Inspired by the biological classification system of Carl Linnaeus a hundred years earlier, Roget generated six classes of knowledge: abstract relations, space, matter, intellect, volition, and affections, and into these he divided 1,000 concepts. Initially he came up with 1002 concepts, but this disturbed his sense of symmetry and he collapsed the extra two into other categories. Roget intended his book to be a classification of all knowledge. In the 1852 edition words in each section were not arranged alphabetically; rather, they were arranged according to where they fit in his classification system. For instance, the concept "existence," found in the category "abstract relations," could lead a reader to related ideas like "being" or "reality." Roget's idea was that a writer, orator or philosopher could browse the book, flipping through and sparking connections. Only in a later version did Roget insert an alphabetical index at the end, making it easier for people to use the book to find specific synonyms – the way most of us use a thesaurus today – rather than delving into philosophical connections and underpinnings, as Roget originally intended.
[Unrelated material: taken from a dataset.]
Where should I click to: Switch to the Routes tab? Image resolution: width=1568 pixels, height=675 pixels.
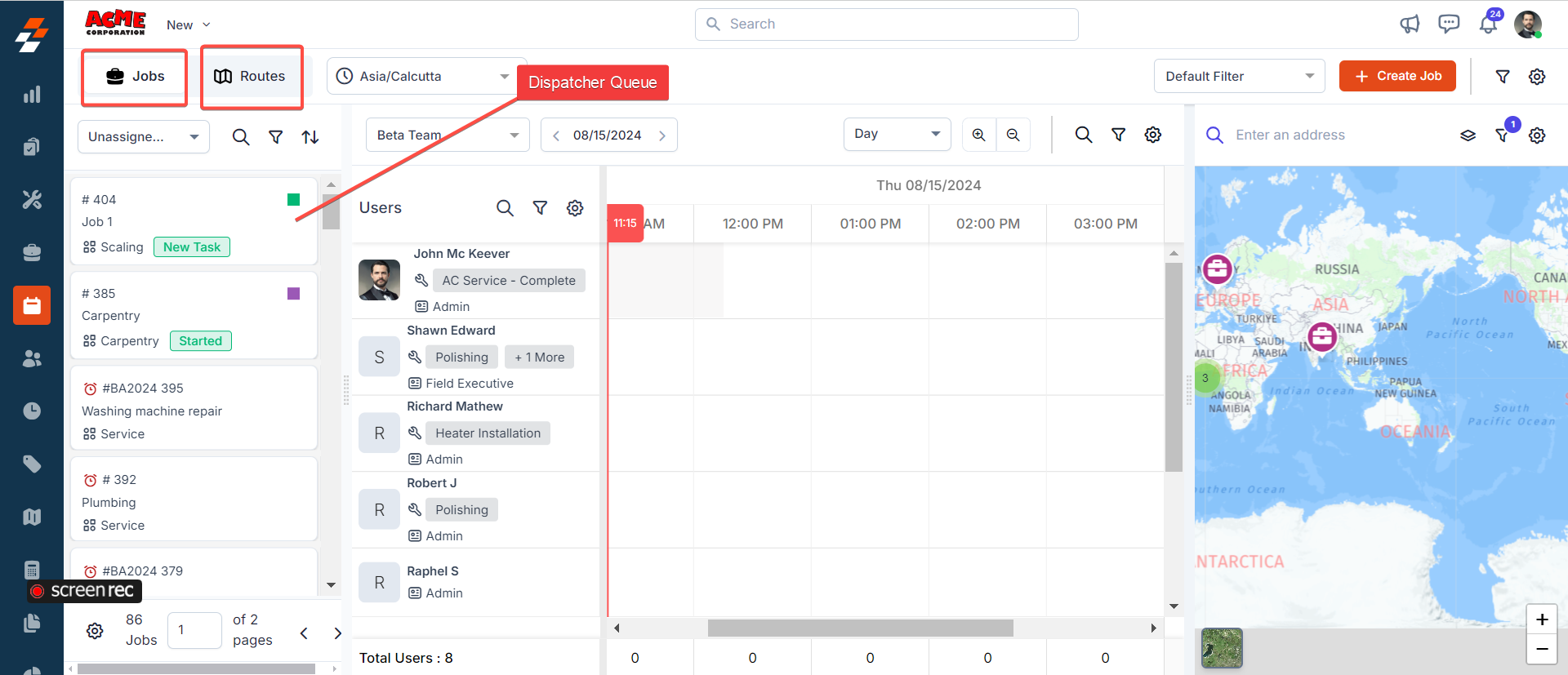pos(251,77)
Many modern thesauri are arranged alphabetically. There is only one comprehensive modern version that stays true to Roget's vision, and it is introduced thusly:

"The revolutionary achievement of Dr. Peter Mark Roget’s first edition in 1852 was the development of a brand-new principle: the arrangement of words and phrases according to their meanings. Dr. Roget’s system brings together in one place all the terms associated with a single thought or concept; it allows a wide-ranging survey of language within a book of relatively modest size, without the space-consuming repetitions that so severely limit the scope of thesauri arranged in a dictionary format with A-to-Z entries… [it is] a cutting-edge aid in stimulating thought, organizing ideas, and writing and speaking more clearly and effectively."


Others before Roget had written on synonymy – the concept of different words having similar meanings – with the goal of helping orators and writers improve and enliven their speech and writing, but Mark Roget's work was on a different level, literary, philosophical, epistemological and far transcending a list of synonyms. A truly remarkable achievement.